Salesforce's code models that actually read your variable names
Research-grade code LLMs built on T5, with a specific bet that understanding identifiers matters for generation quality.

What it does CodeT5 and CodeT5+ are encoder-decoder language models fine-tuned for software tasks: generating code from descriptions, completing partial functions, and summarizing code back to English. Salesforce Research released them as open models with HuggingFace checkpoints and a VS Code plugin demo.
The interesting bit The original CodeT5 (EMNLP 2021) made “identifier-aware” pre-training its signature move — treating variable and function names as meaningful tokens rather than opaque strings. CodeT5+ (2023) scales this up with larger checkpoints and reinforcement learning via the related CodeRL work. It’s a research lineage, not a product.
Key highlights
- Three concrete capabilities: text-to-code, function autocompletion, code summarization
- Pre-trained checkpoints on HuggingFace: base, large, and large-ntp-py variants
- Fine-tuned models available for downstream tasks and multilingual summarization
- BSD-3 license with an unusual ethical-use rider (no violence, environmental destruction, etc.)

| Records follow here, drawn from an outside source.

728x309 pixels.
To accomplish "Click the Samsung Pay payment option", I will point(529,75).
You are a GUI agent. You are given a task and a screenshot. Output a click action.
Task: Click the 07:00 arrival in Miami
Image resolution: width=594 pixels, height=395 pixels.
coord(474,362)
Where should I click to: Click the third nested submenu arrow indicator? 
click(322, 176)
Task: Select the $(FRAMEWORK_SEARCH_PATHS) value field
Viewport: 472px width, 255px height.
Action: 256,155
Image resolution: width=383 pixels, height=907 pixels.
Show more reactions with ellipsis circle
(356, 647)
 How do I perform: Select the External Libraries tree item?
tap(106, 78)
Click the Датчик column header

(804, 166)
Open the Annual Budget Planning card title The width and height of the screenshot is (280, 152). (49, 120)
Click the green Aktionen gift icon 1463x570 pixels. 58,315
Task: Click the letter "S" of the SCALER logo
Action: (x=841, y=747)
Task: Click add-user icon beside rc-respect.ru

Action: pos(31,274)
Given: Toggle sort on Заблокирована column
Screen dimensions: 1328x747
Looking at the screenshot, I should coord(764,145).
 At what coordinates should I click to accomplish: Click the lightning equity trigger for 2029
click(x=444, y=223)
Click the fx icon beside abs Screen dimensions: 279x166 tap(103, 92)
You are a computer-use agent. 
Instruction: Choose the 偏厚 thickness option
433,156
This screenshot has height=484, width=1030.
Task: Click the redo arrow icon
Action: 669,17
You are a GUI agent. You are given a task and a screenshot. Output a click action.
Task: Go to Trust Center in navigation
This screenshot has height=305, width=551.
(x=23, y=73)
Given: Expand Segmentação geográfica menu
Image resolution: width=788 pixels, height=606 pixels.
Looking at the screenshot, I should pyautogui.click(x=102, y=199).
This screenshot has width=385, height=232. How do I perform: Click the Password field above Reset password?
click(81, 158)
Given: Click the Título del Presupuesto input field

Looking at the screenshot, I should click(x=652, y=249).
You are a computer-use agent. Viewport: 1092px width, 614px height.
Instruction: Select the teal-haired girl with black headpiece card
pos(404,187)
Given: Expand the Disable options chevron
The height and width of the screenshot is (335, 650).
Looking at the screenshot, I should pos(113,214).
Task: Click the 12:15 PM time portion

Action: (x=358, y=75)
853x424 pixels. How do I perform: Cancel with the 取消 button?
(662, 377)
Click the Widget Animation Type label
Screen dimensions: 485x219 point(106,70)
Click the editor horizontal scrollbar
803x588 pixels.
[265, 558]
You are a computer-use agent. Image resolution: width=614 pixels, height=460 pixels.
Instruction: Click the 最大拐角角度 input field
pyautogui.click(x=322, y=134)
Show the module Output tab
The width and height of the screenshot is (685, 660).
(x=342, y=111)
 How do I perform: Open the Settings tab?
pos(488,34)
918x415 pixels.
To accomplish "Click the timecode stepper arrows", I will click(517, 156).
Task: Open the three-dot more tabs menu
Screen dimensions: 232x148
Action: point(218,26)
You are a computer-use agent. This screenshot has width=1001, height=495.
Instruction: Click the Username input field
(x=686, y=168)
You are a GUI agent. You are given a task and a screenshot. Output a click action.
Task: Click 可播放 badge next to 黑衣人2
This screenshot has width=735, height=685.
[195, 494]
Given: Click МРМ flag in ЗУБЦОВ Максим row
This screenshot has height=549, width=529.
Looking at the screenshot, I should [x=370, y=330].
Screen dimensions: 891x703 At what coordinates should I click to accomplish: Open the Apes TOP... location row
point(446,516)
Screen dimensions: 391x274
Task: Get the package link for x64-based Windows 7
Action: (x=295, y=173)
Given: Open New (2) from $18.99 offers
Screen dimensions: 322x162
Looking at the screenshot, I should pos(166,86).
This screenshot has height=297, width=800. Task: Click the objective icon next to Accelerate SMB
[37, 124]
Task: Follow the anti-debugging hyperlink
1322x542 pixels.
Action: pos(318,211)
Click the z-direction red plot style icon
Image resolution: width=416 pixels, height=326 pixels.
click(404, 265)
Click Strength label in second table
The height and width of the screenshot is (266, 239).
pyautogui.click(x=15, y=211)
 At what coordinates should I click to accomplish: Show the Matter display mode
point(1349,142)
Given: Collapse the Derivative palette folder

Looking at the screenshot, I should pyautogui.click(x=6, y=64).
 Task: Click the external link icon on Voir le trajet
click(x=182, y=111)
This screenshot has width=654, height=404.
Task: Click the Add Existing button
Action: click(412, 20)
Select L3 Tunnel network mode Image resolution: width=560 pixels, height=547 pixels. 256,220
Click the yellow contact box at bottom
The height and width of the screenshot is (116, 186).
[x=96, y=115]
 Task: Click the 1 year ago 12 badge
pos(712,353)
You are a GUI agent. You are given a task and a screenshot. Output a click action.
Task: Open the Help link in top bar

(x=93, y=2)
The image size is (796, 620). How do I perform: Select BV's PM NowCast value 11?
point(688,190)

- VS Code plugin demo shows real integration, though it’s labeled a research release
Caveats
- README is mostly paper links and release notes; setup instructions and benchmarks are absent
- The VS Code plugin appears to be a demo, not a maintained extension
- CodeT5+ is still an arXiv preprint as of the README’s last update
Verdict Worth exploring if you’re doing research on code LLMs or need a T5-based baseline to compare against newer decoder-only models. Skip if you want a batteries-included coding assistant — this is the raw model weights and papers.